Changing the game with character-capturing creative
We knew that if we wanted to get Gen Z’s attention, our ads couldn’t just be different. They needed to also be relatable. So we collaborated with well-known Saudi Arabian Gen Z comedy creator Mohammed Shamsi, creating just one base video starring Shamsi from which to build all of our other videos.
Creative management platforms came in next. We used a combination of our creative agency's tools, as well as Ads Creative Studio, Google’s AI-powered creative management platform. By plugging our affinity audiences into the latter and utilising its AI power, we were able to create 32 personalised video ads from that one base video in just a matter of days.

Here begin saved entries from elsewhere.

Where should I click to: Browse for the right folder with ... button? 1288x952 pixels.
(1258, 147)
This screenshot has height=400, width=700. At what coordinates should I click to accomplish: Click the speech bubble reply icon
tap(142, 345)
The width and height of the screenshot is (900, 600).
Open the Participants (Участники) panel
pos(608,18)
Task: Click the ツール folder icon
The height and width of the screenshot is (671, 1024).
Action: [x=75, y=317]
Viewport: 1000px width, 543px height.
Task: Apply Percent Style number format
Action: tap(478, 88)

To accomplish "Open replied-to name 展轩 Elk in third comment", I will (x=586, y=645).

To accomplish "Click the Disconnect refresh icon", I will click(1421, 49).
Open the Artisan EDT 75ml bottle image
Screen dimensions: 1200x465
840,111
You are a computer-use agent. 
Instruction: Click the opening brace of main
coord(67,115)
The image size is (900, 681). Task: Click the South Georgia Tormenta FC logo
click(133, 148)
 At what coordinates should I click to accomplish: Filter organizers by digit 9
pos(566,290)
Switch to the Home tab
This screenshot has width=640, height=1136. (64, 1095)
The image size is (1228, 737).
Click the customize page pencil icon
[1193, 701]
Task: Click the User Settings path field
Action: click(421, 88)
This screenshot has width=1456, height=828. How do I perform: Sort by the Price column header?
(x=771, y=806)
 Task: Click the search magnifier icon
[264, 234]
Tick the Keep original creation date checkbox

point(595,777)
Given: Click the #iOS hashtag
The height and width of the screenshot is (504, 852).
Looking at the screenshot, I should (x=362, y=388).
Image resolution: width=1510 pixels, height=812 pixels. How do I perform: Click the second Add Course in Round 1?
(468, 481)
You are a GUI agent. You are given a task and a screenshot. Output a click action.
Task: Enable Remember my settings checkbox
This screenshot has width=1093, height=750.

Ads Creative Studio did this by automatically swapping out certain visuals and messages in real-time to match the interests of the audiences we had chosen. If a designer had done this, it would have taken weeks.
For example, the ad we used to reach “home and garden enthusiasts” features Shamsi asking the viewer how they think they could increase their odds of going to the FIFA World Cup.
He suggests inventing a new lawn-mowing technique for football pitches, showing a humorous visual of a man lying on his stomach cutting grass. He then quickly adds that it might just be easier to buy a Coca-Cola to win flights and tickets to the tournament.
Watch the ad below:
Another ad — sharing the same overall message but swapping out visuals and messaging to match the interests of “thrill seekers” — shows someone skydiving into a stadium:
Ads Creative Studio is a cloud-based platform. This allowed our creative team to easily share assets directly with media performance specialists GroupM Nexus, who set up, optimised, and reported on the campaign. They were able to upload and manage our campaign from the same platform the ads were being designed on, which drastically boosted collaboration, transparency, and efficiency.
Lining up for a powerful strike
With our personalised video assets ready, we needed to make sure we put them in front of the right people. We used AI-powered YouTube Video reach campaigns and skippable in-stream ads to do so.
YouTube Video reach campaigns helped us drive awareness by using Google’s AI to serve the best combination of ads and improve reach and efficiency on YouTube.
Skippable in-stream ads, meanwhile, were optimised towards video views, with a view counted when a person watched 30 seconds of our ad. As our ads were around 38 seconds each, this bidding option was a great way to drive consideration and understand how engaged our audiences were.
GroupM Nexus implemented our entire campaign through Google’s end-to-end campaign management solution, Display & Video 360. This allowed us to easily control every aspect of it, from collaboration to audience insights access, bidding and optimisation to spend control, and where our ads were running.
Trophy-worthy results
Not only did we achieve a video view-through rate of 46% versus the 30% planned — which is 36% above industry benchmarks — we also saved 42% on our planned cost-per-view bidding budget.
During the promotional period, Coca-Cola's market share in Saudi Arabia increased by 10%, with sales volume increasing by 22%. These are the highest figures we’ve seen from a promotional campaign in the kingdom.
While we used this strategy for our World Cup campaign, the learnings are universal. We know now that personalised marketing performs far better than standard creatives, and that the quickest way to produce personalised ads is at scale. We’ll continue using this strategy to incorporate dynamic, personalised ads within key campaigns in the future.